Copy the material from the line with "Viewport: 1389px width, 868px height." to the line with "the Tree view", keeping both of those lines and leaving the pictures out of your answer.

─── DATA SUPPLIED

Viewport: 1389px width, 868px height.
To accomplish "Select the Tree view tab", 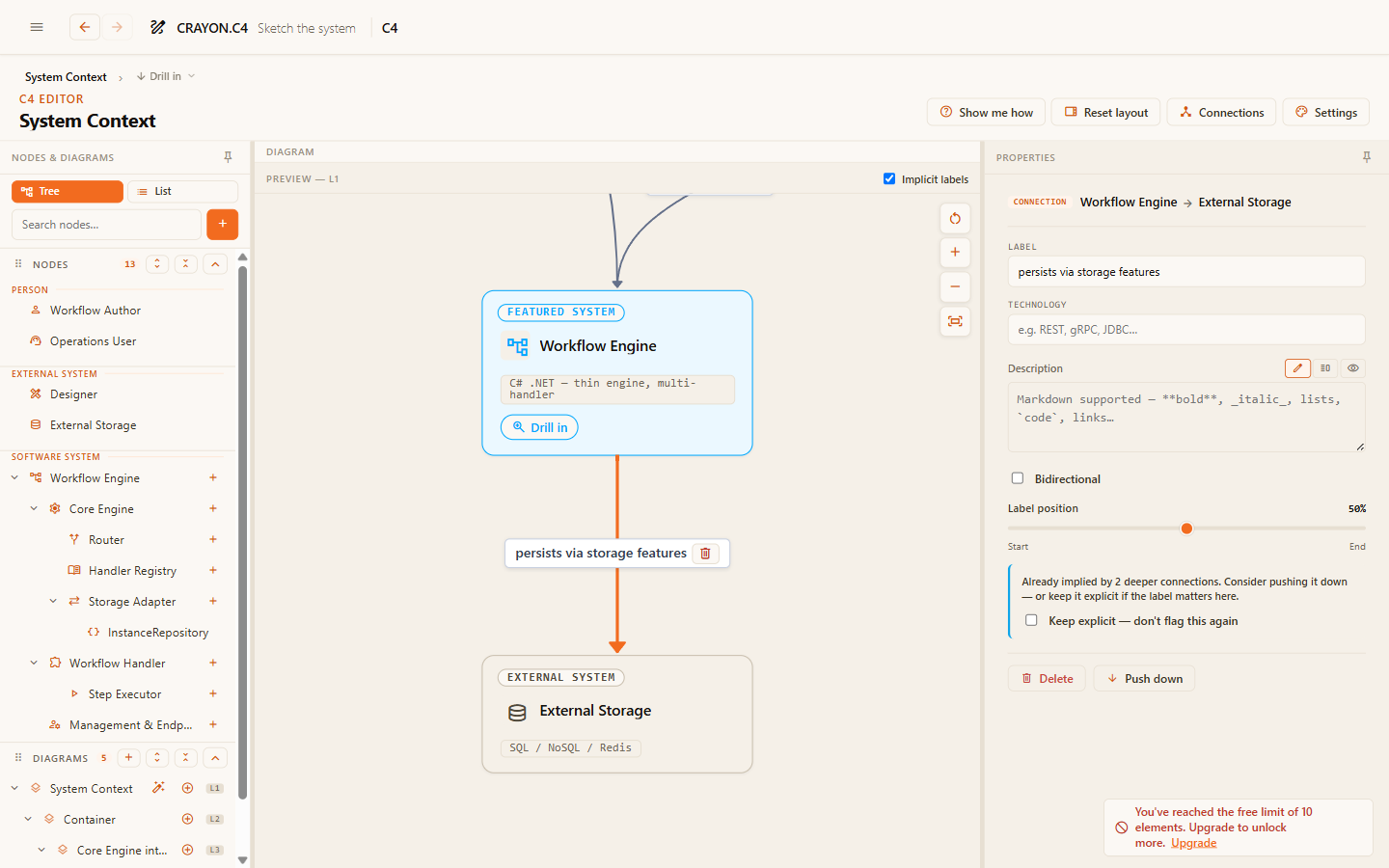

──────
─── DATA SUPPLIED

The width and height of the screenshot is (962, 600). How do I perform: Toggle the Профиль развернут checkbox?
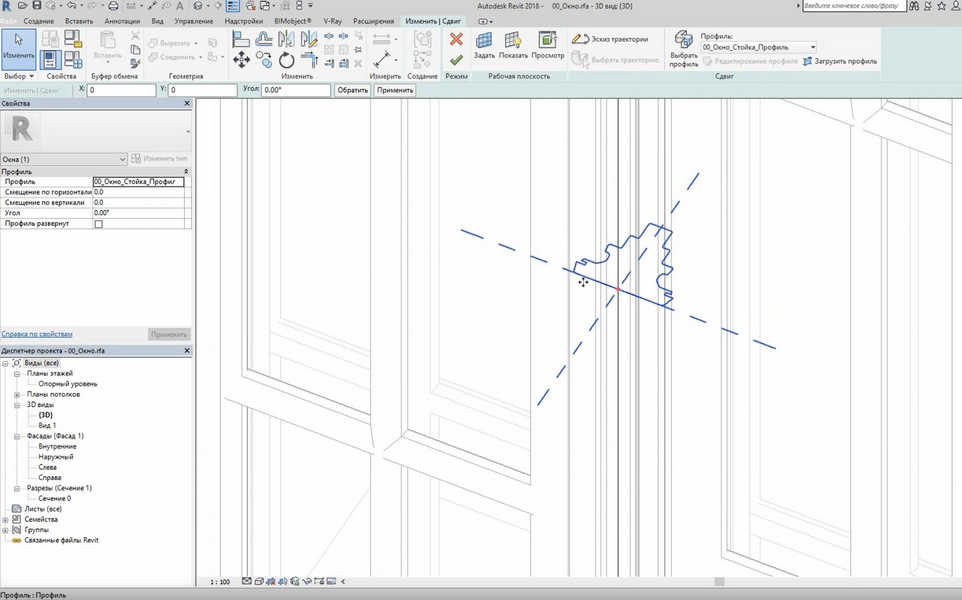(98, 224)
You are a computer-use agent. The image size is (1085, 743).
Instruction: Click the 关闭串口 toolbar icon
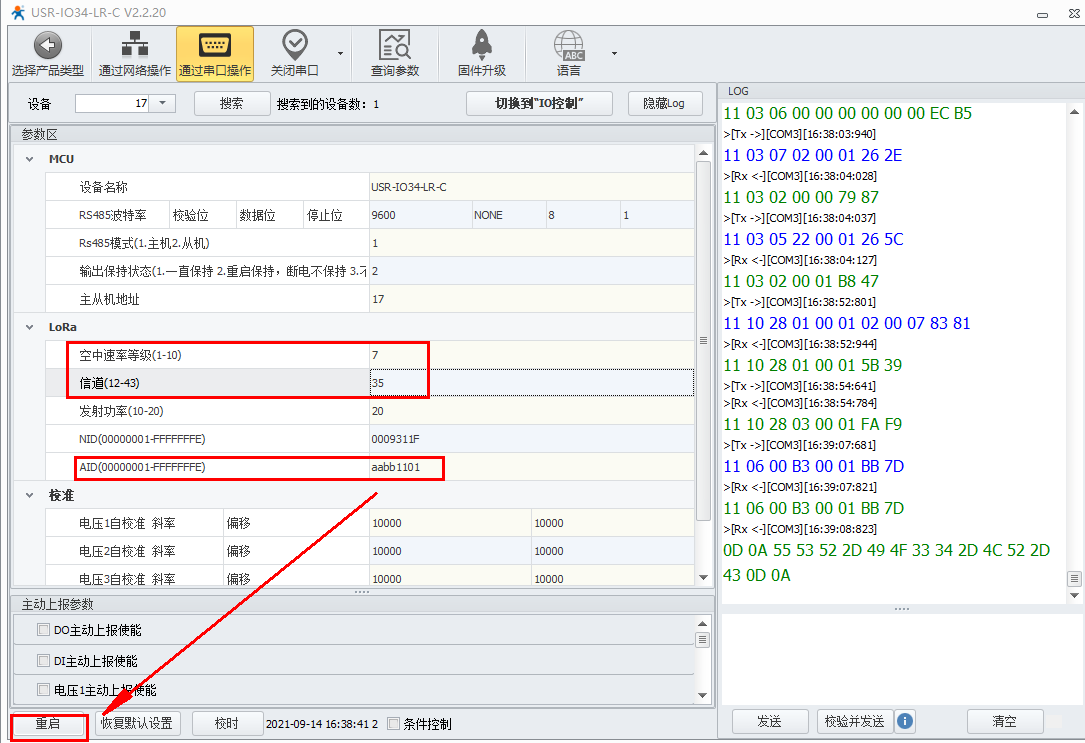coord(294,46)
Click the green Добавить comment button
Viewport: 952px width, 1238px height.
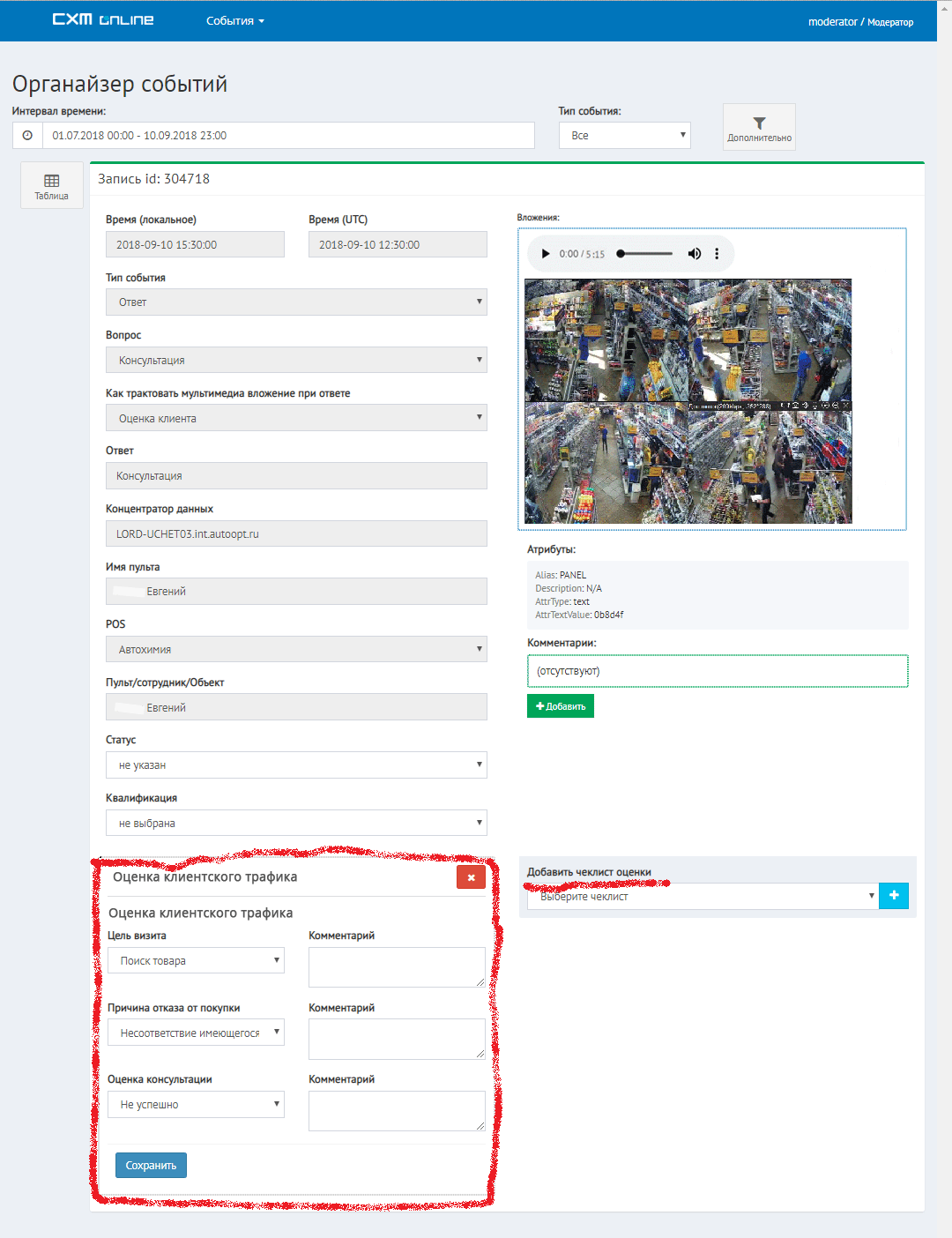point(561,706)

──────
─── DATA SUPPLIED

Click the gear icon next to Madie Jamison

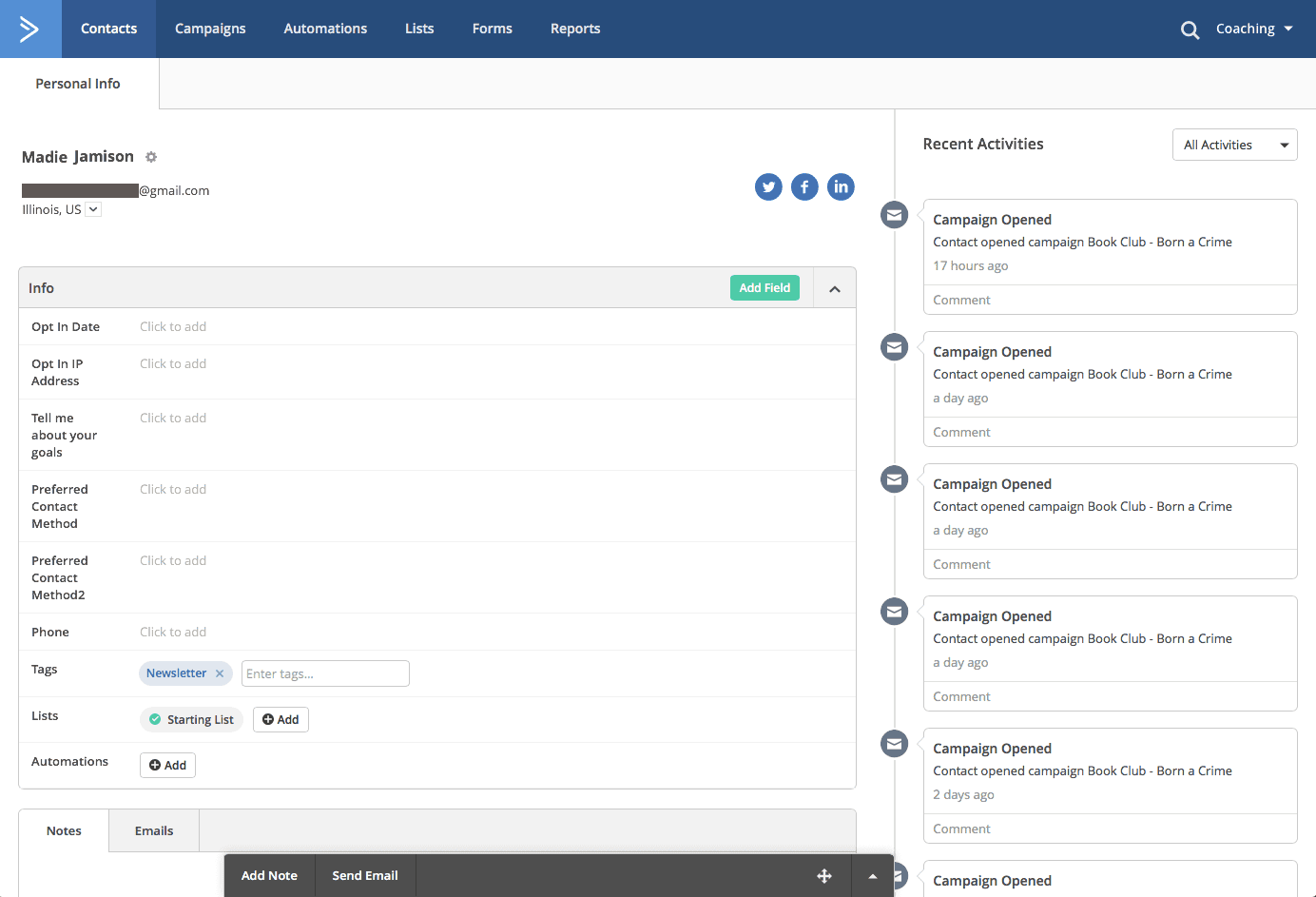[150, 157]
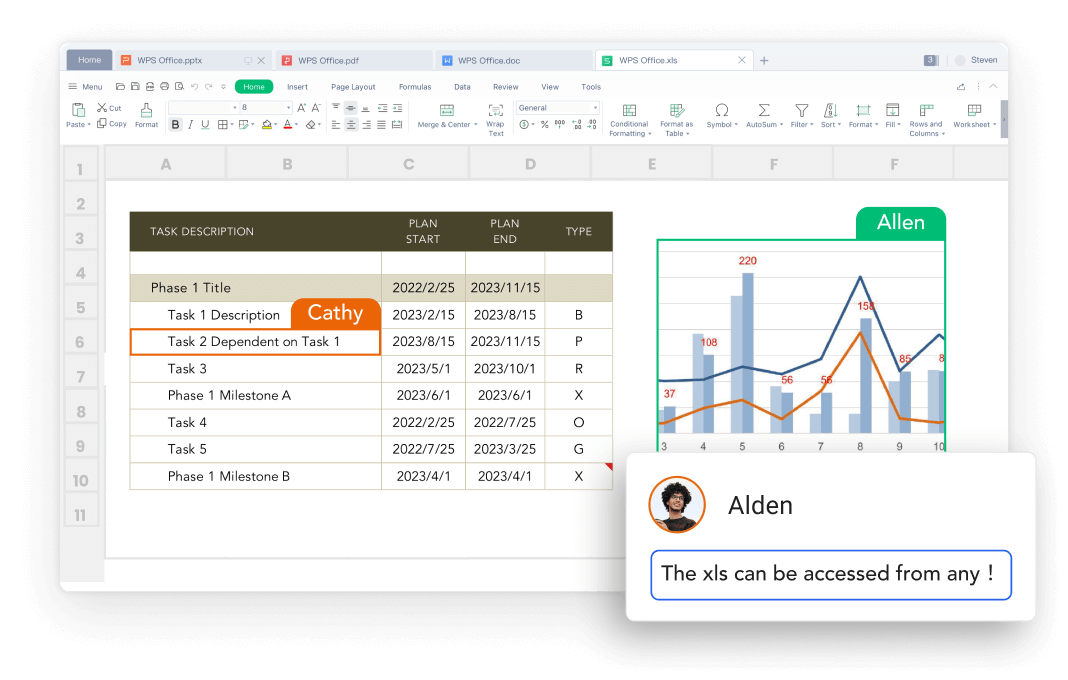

──────

**REPLY**
Viewport: 1389px width, 868px height.
To accomplish "Select the Tree view tab", 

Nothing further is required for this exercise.